Translation as Research with Ahmad Diab, Anneka Lenssen, and Kathy Zarur


Translations

Laura Belik on Translation as Research with Ahmad Diab, Anneka Lenssen, and Kathy Zarur on February 13, 2018


TranslationThe idea of translation can give a lot of room for interpretation. To translate is in itself already an action that can have multiple meanings. Presenters Ahmad Diab, Anneka Lenssen, and Kathy Zarur interpreted some of the outcomes related to this discussion through an informal roundtable around one particular piece of writing that broadened the idea of translation beyond words.

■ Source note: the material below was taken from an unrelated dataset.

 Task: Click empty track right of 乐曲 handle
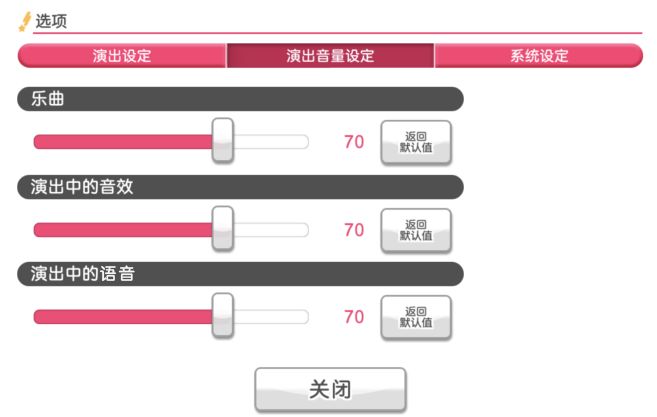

“We are going to open the evening with a reading”. The presenters chose “Drawing in Three Dimensions” (1971), by Palestinian artist and inventor Vladimir Tamari as the focal point of the conversation. The piece was first recited in Arabic, its original format, and later read in a translation to English. Afterwards, each one of the presenters shared their view and interpretation of Tamari’s essay incorporating criticism around translation in its various forms. It was interesting to see how the content and form of the lecture would go along the same lines. What at a first glance would appear to be a discussion on linguistics or literature, rapidly and clearly, took a turn. Translation gained a new perspective beyond shifting from one language to another, but to different mediums. Translation more than ever, was understood as a tool.

Through his writings, Tamari explained his latest invention: a device for tri-dimensional drawing. “Every tool has a use”, the text would explain, advocating for the physical apparatus. But the poetics of this specific tool is particularly engaging for the simple fact that it adds a new dimension to our representation and understanding of the world. It translates it in a different perspective. The tool, thus, is a tool for translations. It is not hard to see how Tamari came to incorporate this conversation into his works, as technology was gradually becoming an important matter in the fields of philosophy and design, permeating the works of other authors and thinkers such as Bruno Latour, or Vilem Flusser. But Tamari’s differential is the multi-facets of his tool: it is both a physical object/ invention, and a political and philosophical discussion. Tamari poetically and physically makes us see lines and space differently, but only through the lenses of his tool. The object, similarly to 3D glasses today, combines two images into one. Without the glasses, the two drawings remain separate, and missing the third perspective.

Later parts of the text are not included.